◆ **WHAT YOU SHOULD DO**: Using the records below, reproduce exactly the lines from the one containing "1568x518 pixels. Task: Open" through the end, and nothing more; skip the images.

◆ **EXERCISE INPUTS**:
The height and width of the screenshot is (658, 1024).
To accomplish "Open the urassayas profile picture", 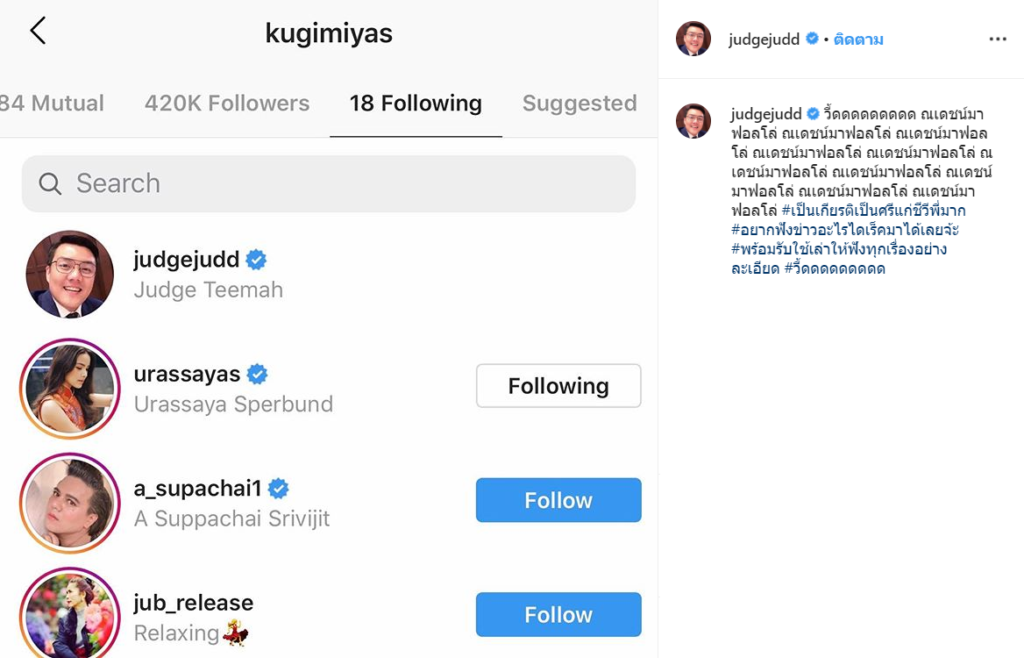I will (70, 388).
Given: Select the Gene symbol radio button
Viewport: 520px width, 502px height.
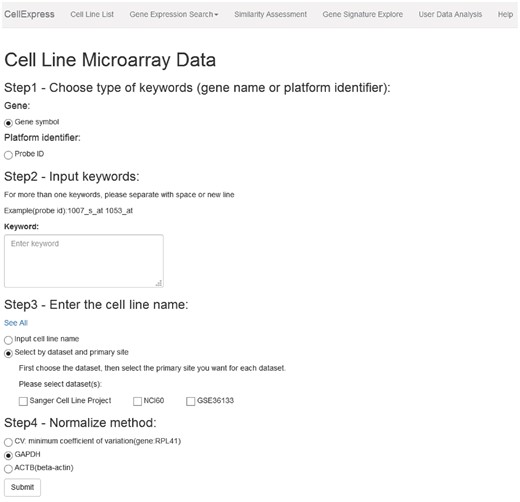Looking at the screenshot, I should click(x=8, y=123).
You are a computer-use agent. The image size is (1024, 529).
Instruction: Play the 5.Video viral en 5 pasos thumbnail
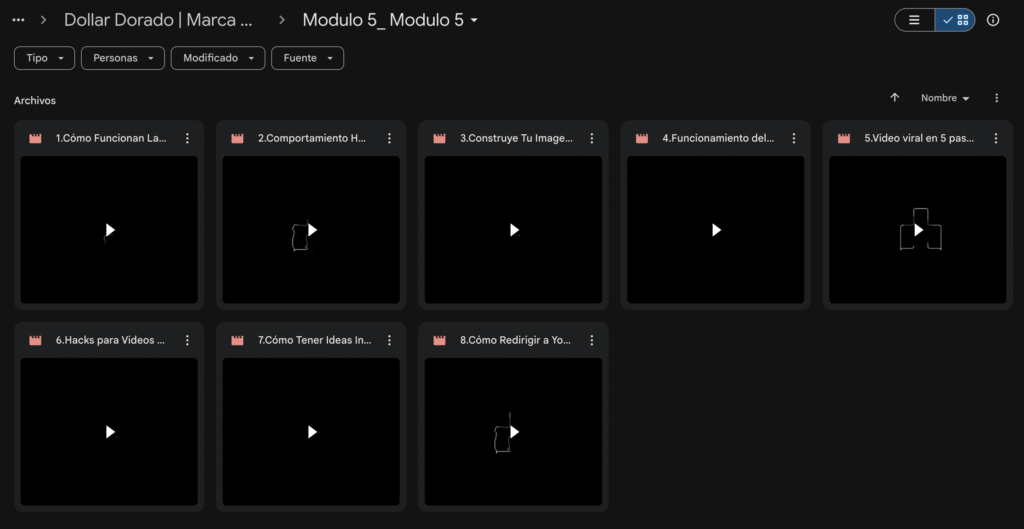click(918, 230)
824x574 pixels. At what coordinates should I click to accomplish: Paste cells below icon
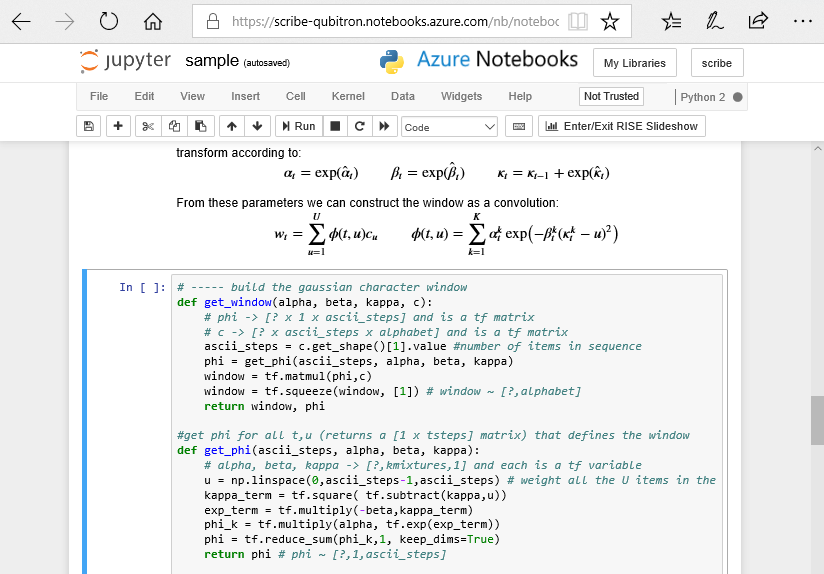(x=201, y=126)
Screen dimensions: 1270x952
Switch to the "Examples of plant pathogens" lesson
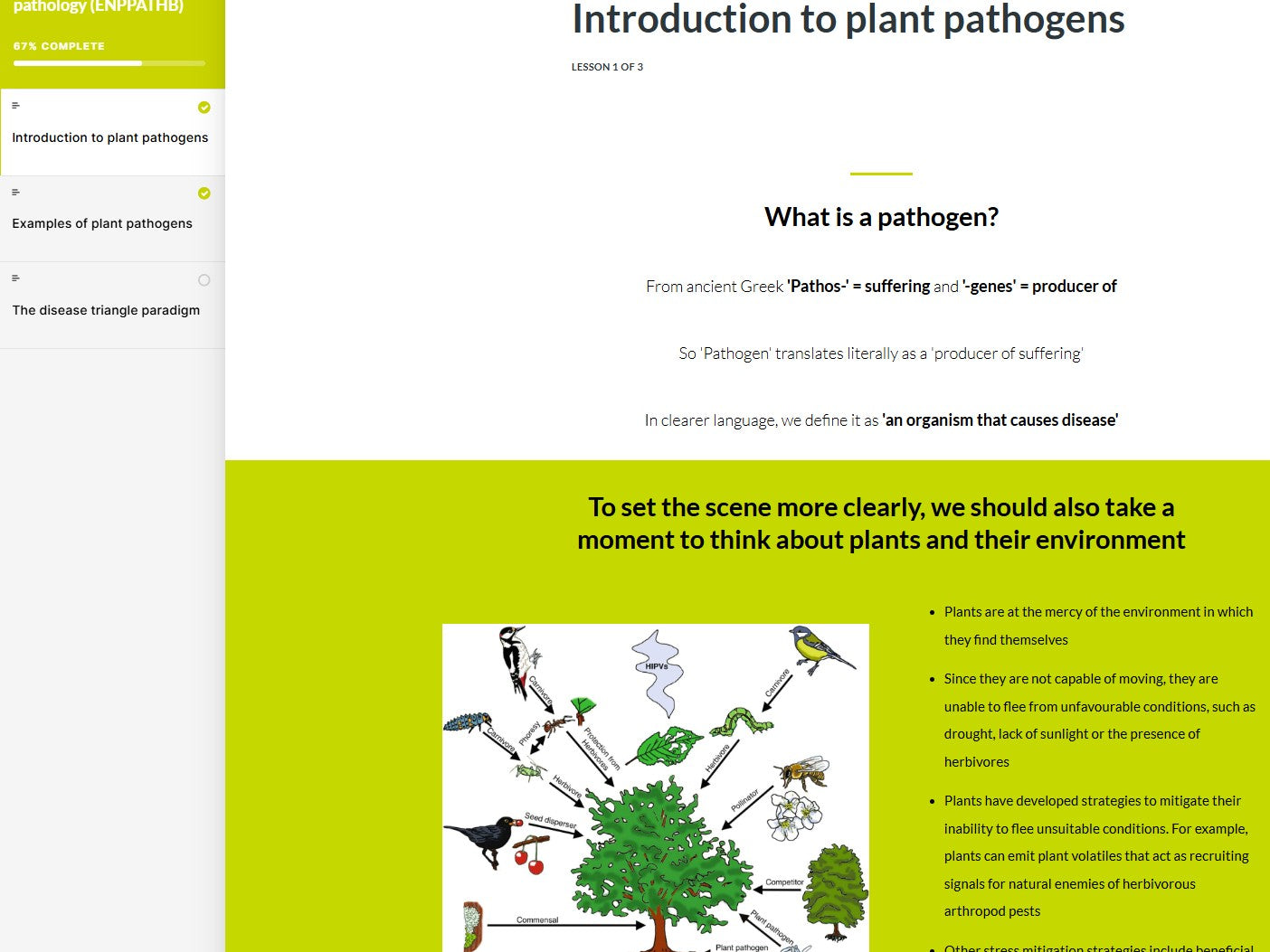[102, 222]
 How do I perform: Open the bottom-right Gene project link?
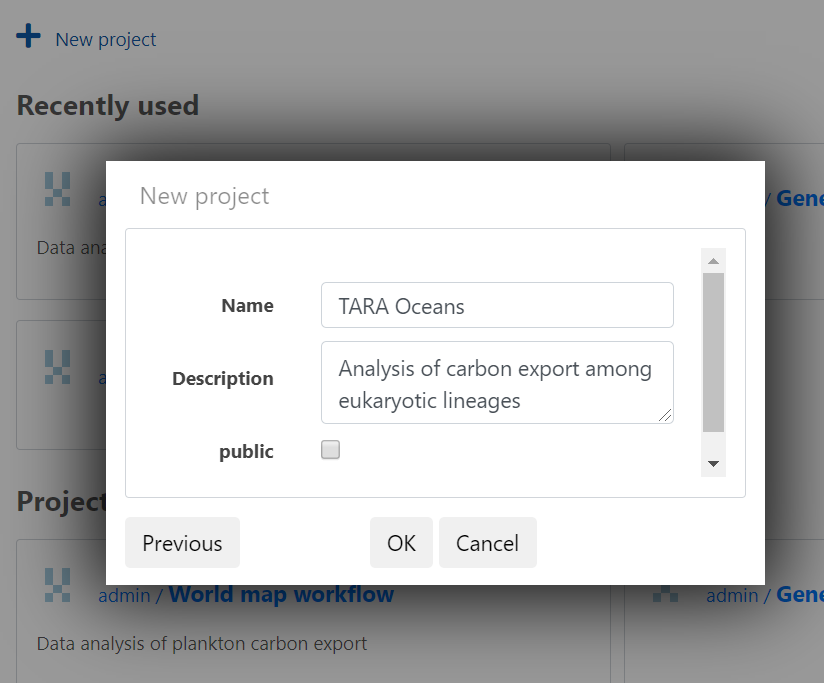[x=800, y=594]
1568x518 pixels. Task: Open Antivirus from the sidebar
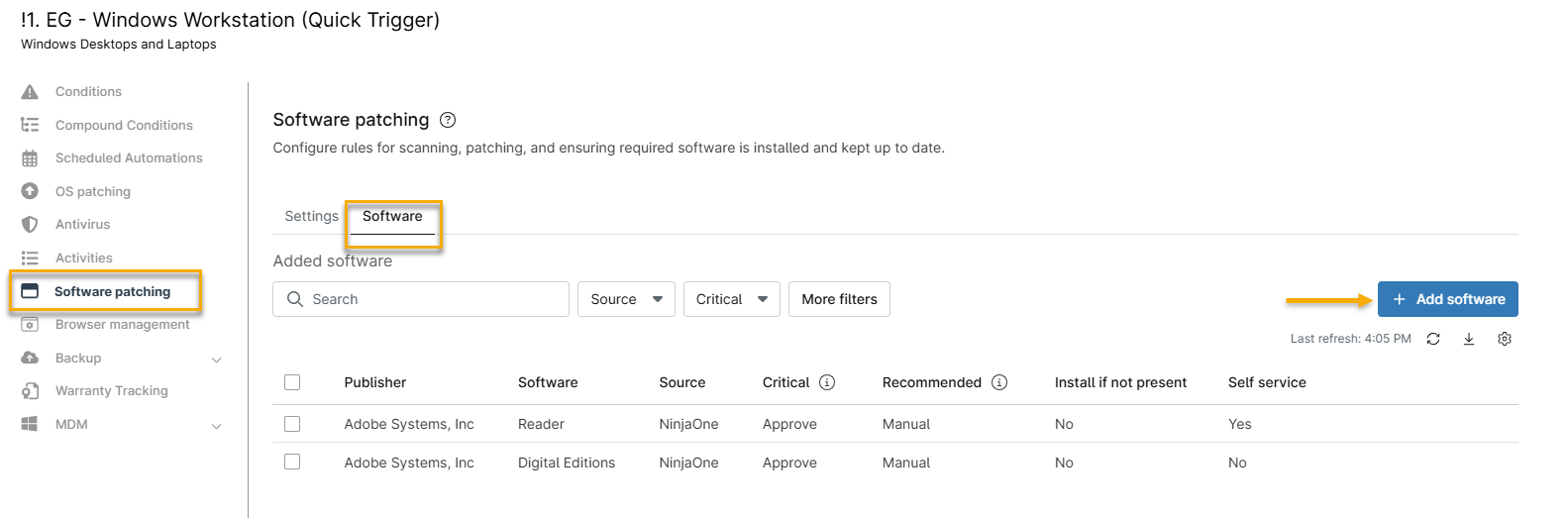click(x=82, y=225)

◆ **ANSWER BELOW**:
1568x518 pixels. Task: Open Antivirus from the sidebar
click(x=82, y=225)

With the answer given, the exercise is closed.